Exercise:
Revise the rows below so that every "Where should I click to" becomes "Where do I click to", with all other text left unchanged.

BEGIN Information shown

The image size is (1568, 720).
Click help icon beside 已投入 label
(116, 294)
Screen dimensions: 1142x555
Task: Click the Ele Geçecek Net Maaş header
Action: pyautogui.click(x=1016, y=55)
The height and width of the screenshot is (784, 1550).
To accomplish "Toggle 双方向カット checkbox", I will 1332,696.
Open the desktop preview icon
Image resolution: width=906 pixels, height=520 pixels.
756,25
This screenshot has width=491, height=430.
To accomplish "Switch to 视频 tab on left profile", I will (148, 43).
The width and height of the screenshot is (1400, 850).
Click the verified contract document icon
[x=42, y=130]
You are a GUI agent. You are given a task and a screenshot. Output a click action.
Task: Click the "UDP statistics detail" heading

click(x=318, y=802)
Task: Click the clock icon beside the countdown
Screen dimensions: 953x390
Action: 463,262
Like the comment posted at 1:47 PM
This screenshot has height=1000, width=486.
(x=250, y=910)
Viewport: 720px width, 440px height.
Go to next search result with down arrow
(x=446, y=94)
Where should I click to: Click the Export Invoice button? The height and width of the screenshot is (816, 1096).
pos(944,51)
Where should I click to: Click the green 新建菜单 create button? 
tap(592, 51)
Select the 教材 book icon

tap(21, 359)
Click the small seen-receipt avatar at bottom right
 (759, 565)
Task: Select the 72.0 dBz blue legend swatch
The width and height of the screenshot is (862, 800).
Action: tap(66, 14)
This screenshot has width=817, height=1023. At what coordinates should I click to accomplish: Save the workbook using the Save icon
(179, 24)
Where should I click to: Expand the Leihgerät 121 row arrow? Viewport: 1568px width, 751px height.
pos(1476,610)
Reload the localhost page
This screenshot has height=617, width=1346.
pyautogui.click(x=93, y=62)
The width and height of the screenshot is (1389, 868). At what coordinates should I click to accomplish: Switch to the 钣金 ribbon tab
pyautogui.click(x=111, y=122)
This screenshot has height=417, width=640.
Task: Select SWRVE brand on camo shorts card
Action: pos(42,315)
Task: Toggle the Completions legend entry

END Information shown

Completed exercise:
The image size is (1568, 720).
Click help icon beside 已投入 label
(116, 294)
Screen dimensions: 1142x555
Task: Click the Ele Geçecek Net Maaş header
Action: pyautogui.click(x=1016, y=55)
The height and width of the screenshot is (784, 1550).
To accomplish "Toggle 双方向カット checkbox", I will 1332,696.
Open the desktop preview icon
Image resolution: width=906 pixels, height=520 pixels.
756,25
This screenshot has width=491, height=430.
To accomplish "Switch to 视频 tab on left profile", I will (148, 43).
The width and height of the screenshot is (1400, 850).
Click the verified contract document icon
[x=42, y=130]
You are a GUI agent. You are given a task and a screenshot. Output a click action.
Task: Click the "UDP statistics detail" heading

click(x=318, y=802)
Task: Click the clock icon beside the countdown
Screen dimensions: 953x390
Action: 463,262
Like the comment posted at 1:47 PM
This screenshot has height=1000, width=486.
(x=250, y=910)
Viewport: 720px width, 440px height.
Go to next search result with down arrow
(x=446, y=94)
Where do I click to: Click the Export Invoice button? The height and width of the screenshot is (816, 1096).
pos(944,51)
Where do I click to: Click the green 新建菜单 create button? 
tap(592, 51)
Select the 教材 book icon

tap(21, 359)
Click the small seen-receipt avatar at bottom right
 (759, 565)
Task: Select the 72.0 dBz blue legend swatch
The width and height of the screenshot is (862, 800).
Action: tap(66, 14)
This screenshot has width=817, height=1023. At what coordinates should I click to accomplish: Save the workbook using the Save icon
(179, 24)
Where do I click to: Expand the Leihgerät 121 row arrow? Viewport: 1568px width, 751px height.
pos(1476,610)
Reload the localhost page
This screenshot has height=617, width=1346.
pyautogui.click(x=93, y=62)
The width and height of the screenshot is (1389, 868). At what coordinates should I click to accomplish: Switch to the 钣金 ribbon tab
pyautogui.click(x=111, y=122)
This screenshot has height=417, width=640.
Task: Select SWRVE brand on camo shorts card
Action: pos(42,315)
Task: Toggle the Completions legend entry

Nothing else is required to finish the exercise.